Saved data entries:
# # # #

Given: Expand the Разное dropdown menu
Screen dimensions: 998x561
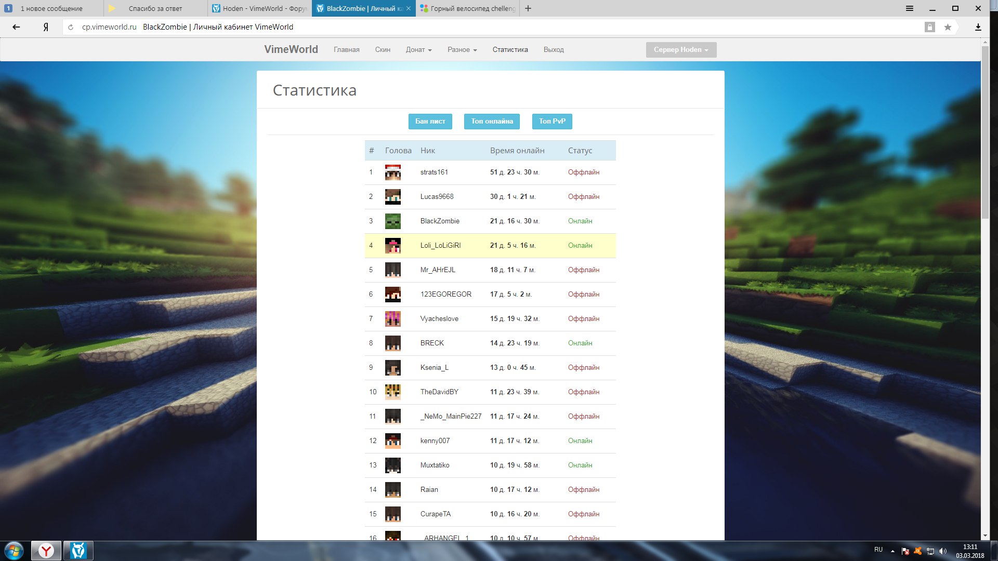Looking at the screenshot, I should coord(462,50).
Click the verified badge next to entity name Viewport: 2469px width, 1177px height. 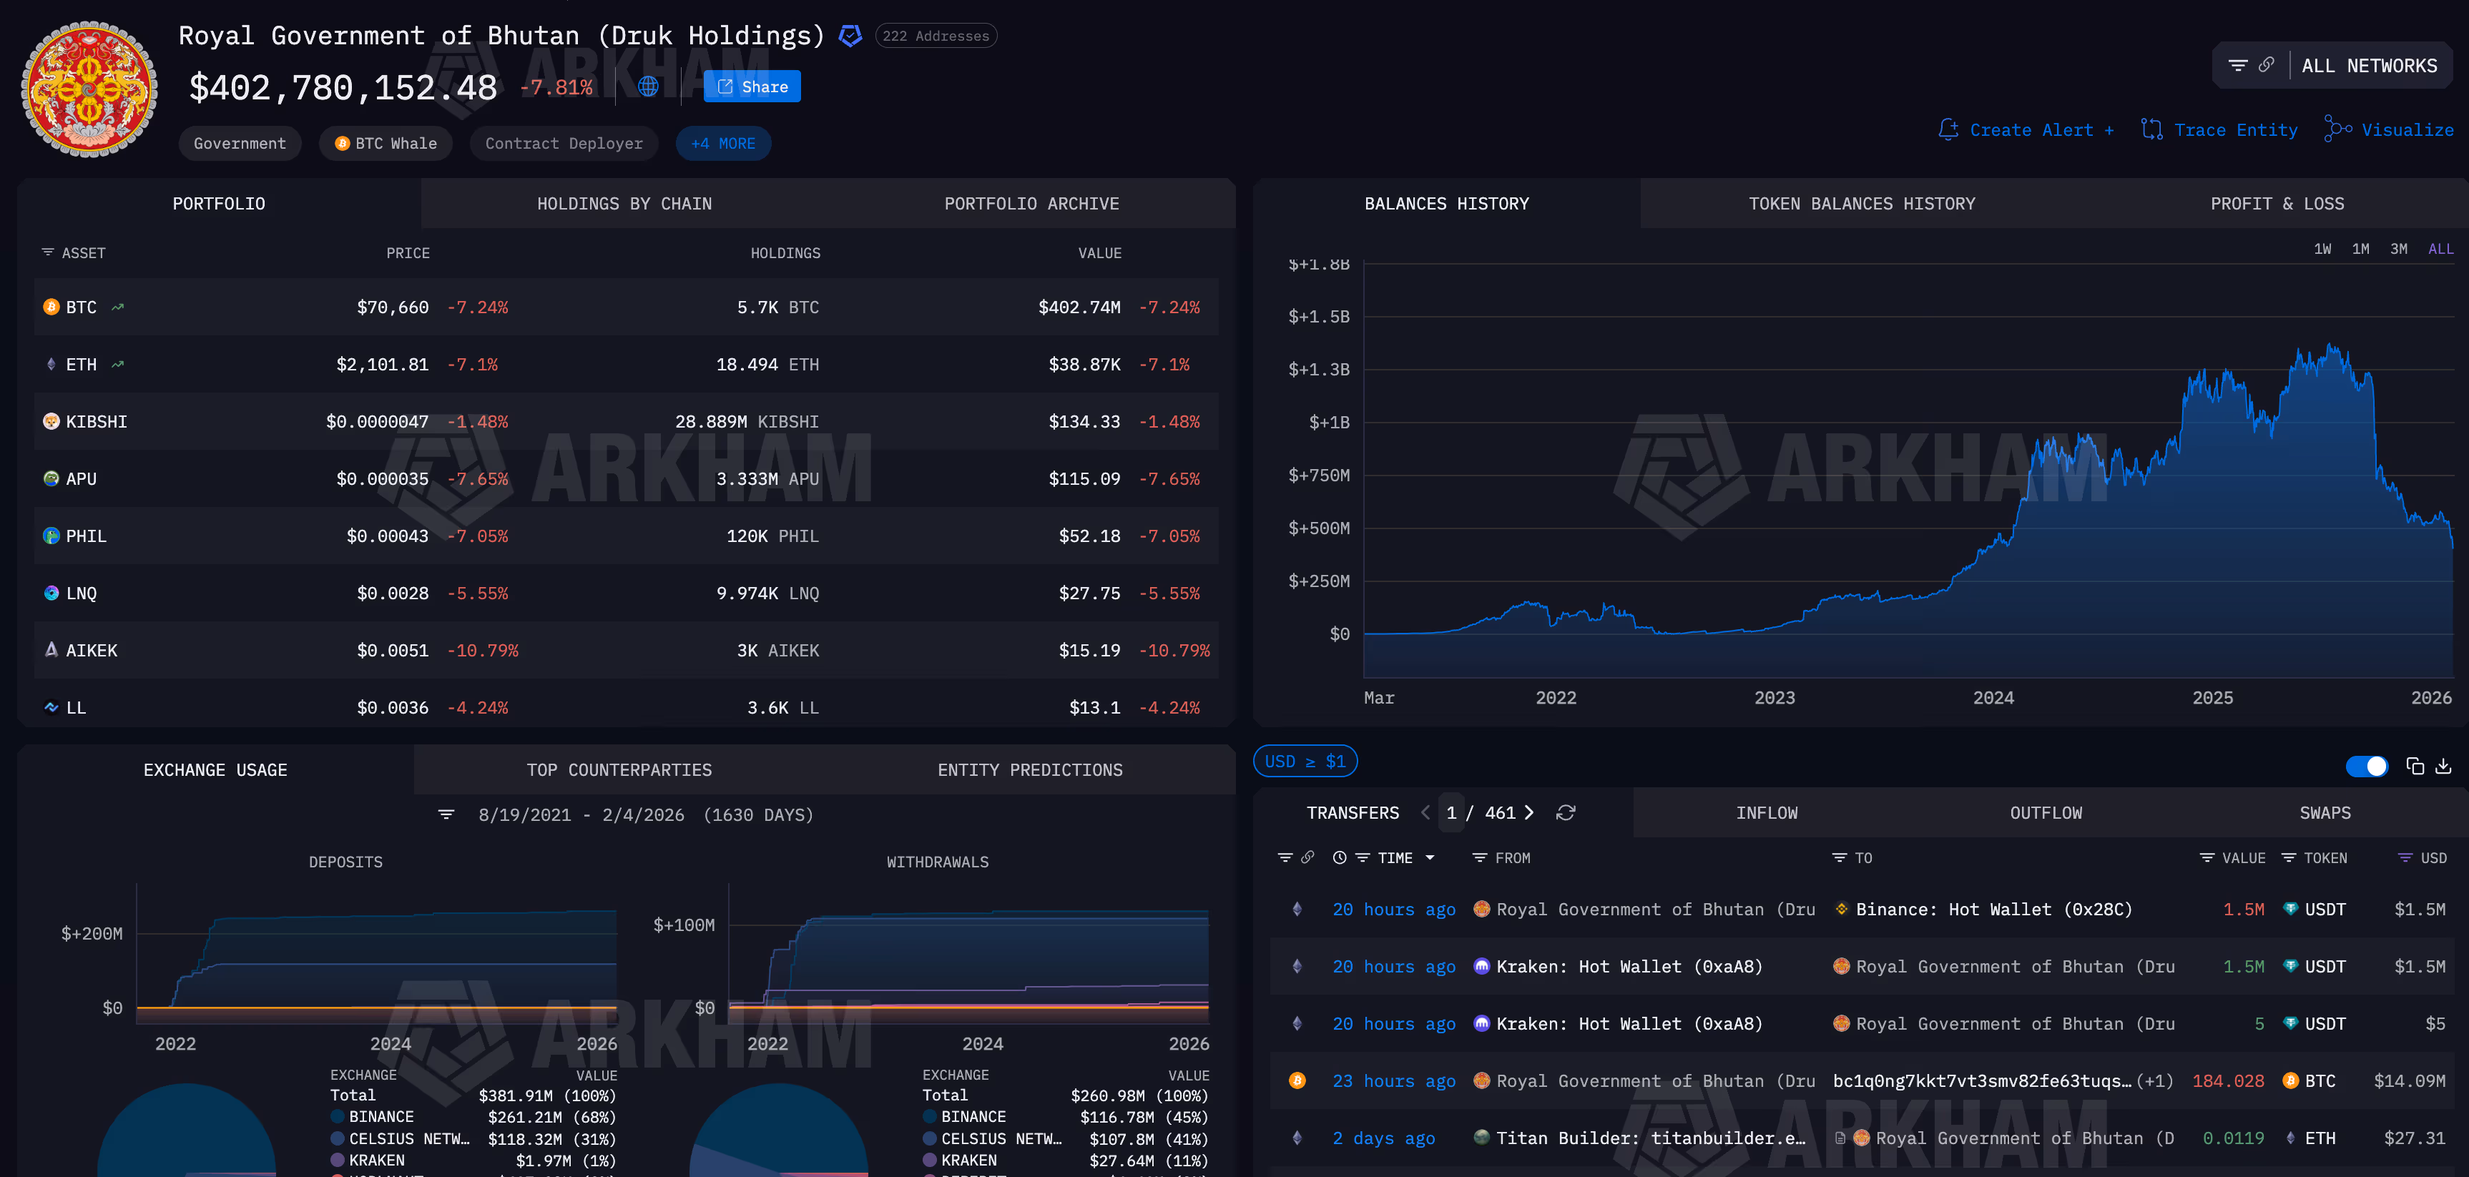pyautogui.click(x=849, y=36)
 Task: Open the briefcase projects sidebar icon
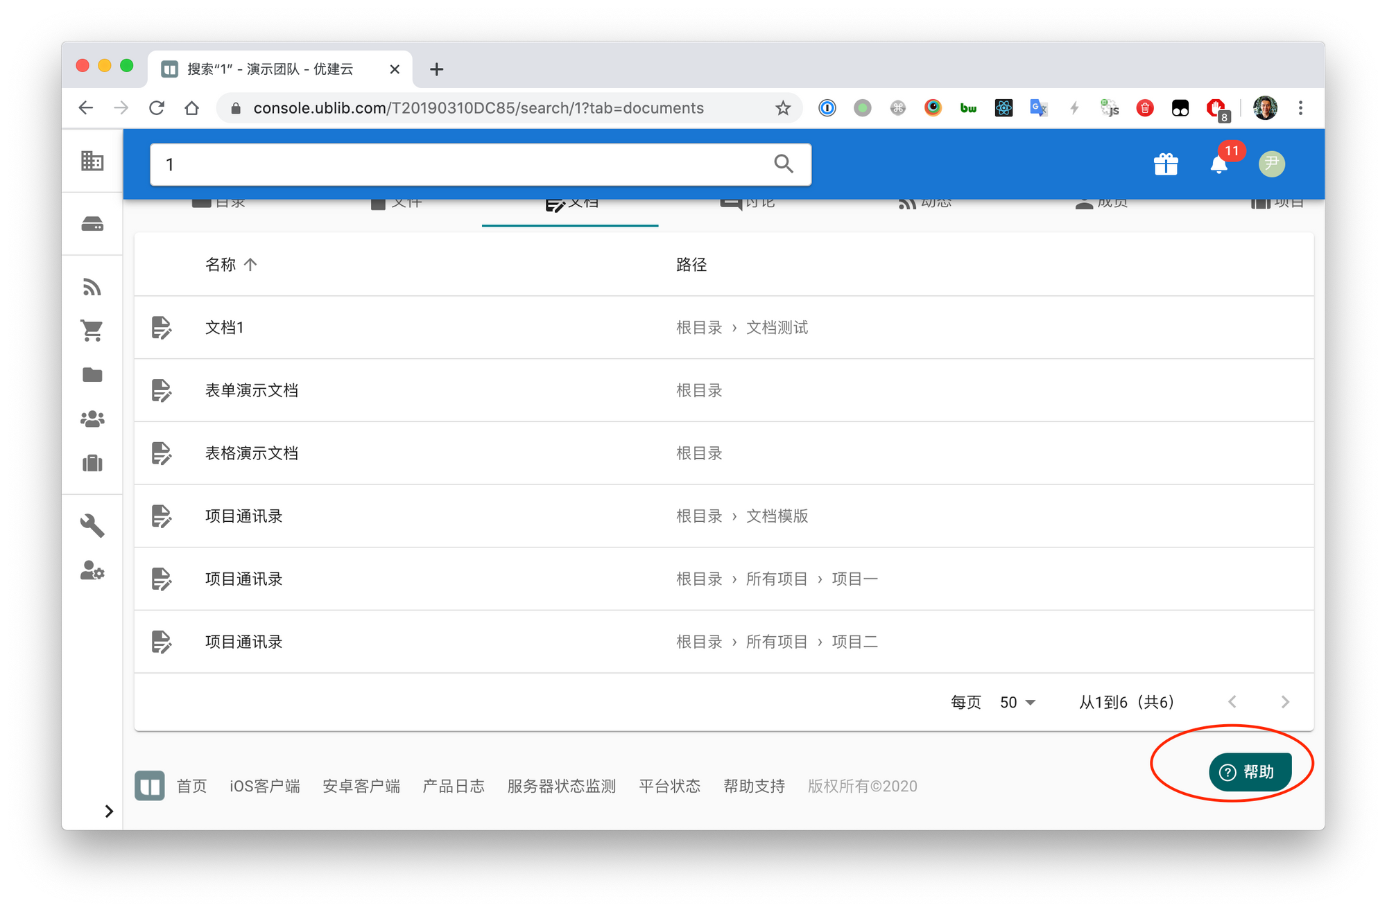pyautogui.click(x=92, y=463)
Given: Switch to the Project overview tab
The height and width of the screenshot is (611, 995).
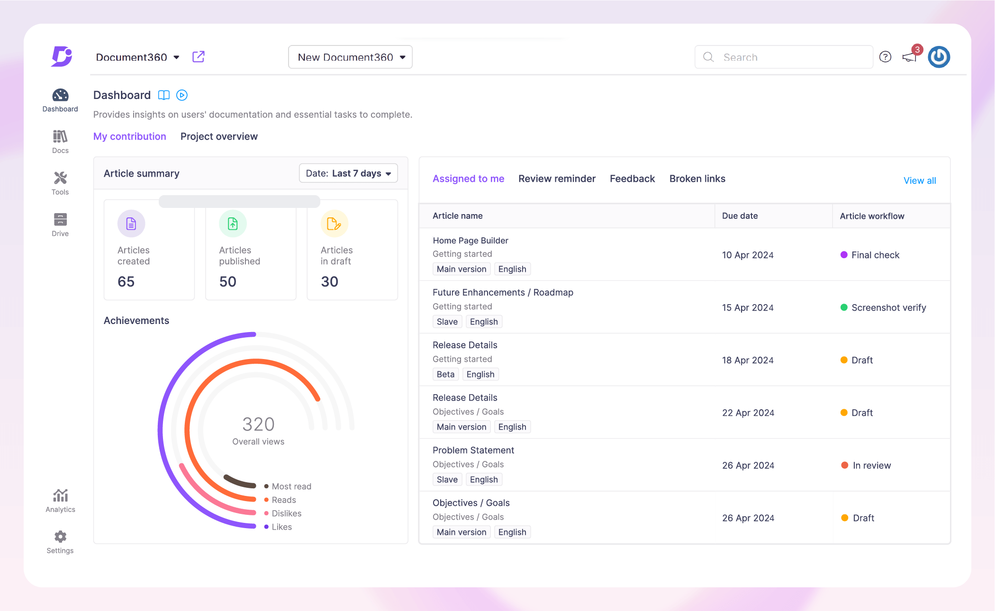Looking at the screenshot, I should click(x=219, y=136).
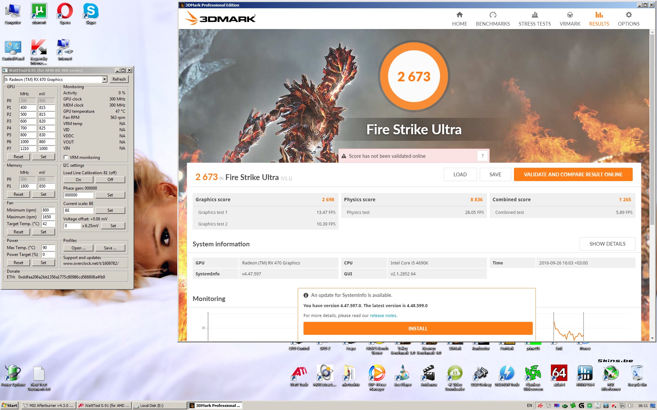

# # # #

*Task goal:*
Pick up at the line that holds "The height and" and restate each line, word for word, through the last line of the entries. Include both end lines but none of the pictures.

*Result of the exercise:*
The height and width of the screenshot is (611, 995).
Looking at the screenshot, I should click(x=219, y=136).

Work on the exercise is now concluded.